Policy prescriptions suggested by Forest Trends and local advocates are not revolutionary: tighter monitoring of production and exports, strengthened customs verification, mandatory community equity participation, direct payment mechanisms to affected communities, and independent audits of county disbursements.

The paper also calls for enforcement of full tax and royalty compliance and a national land-use plan that carves out ecological no-go zones and protects community rights. Each step would reduce opportunities for misreporting and create clearer lines between exports and public benefit.

Yet reform here is as much political as technical. The paperwork that governs extraction is negotiated and signed by people — ministers, civil servants, and lawmakers — who are themselves situated in networks of influence.

MDAs that lack state equity are not incidental paperwork mistakes; they are outcomes of a legal and political moment in which Liberia prioritized immediacy of investment over ownership. Rewriting the rules will require political courage and, crucially, sustained pressure from civil society and the electorate.

In Godoma, such systemic debates are visible in the small gestures of everyday life: a chief’s public appeal; a woman’s plea for a hand pump; a child with a stomachache treated with bandages and hope. “It is time for change, not just promises,”

Paramount Chief Johnson Dannah said recently, addressing company managers and county legislators. The plea is both local and national. It is, in the end, an appeal that the next shipment of ore not only fatten foreign ledgers and corporate balance sheets but also pay its way into the wells and schools of Liberia.

The global market that takes Liberia’s ore and gold — from Swiss refineries to steelmakers that report quarterly gains — depends on that extractive chain staying open and politically manageable.

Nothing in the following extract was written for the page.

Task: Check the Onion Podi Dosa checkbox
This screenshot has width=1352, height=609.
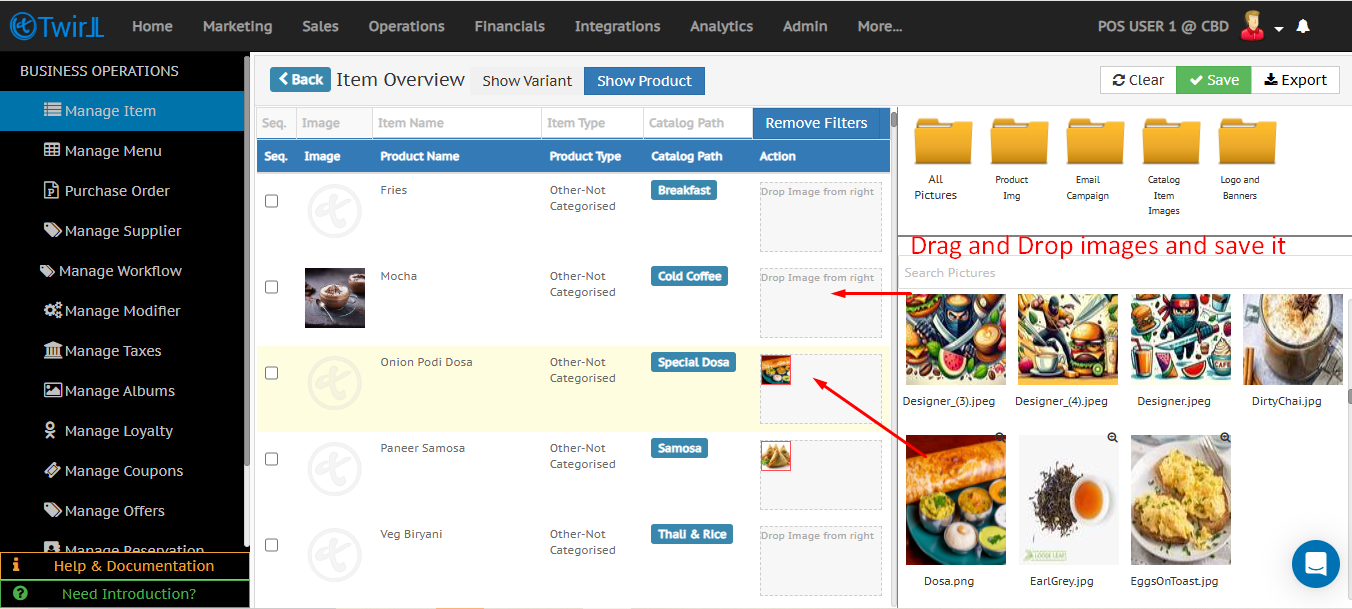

For Liberia, the political and moral calculus is different: can a country rich in minerals but poor in infrastructure and services map a path from export volumes to public goods? The answer may be hidden in customs ledgers, in mining auditoriums, and in the dusty decree stacks of county offices. Or it may be found, more simply, in the sound of water in a properly drilled well — a small human measurement of whether resource wealth has finally stopped flowing away.

In the tall and unfamiliar arithmetic of international trade, that brown stream is a ledger too: one where absence is counted as loss, and where a nation’s future will be decided by whether its contracts, its customs, and its conscience can be brought into line.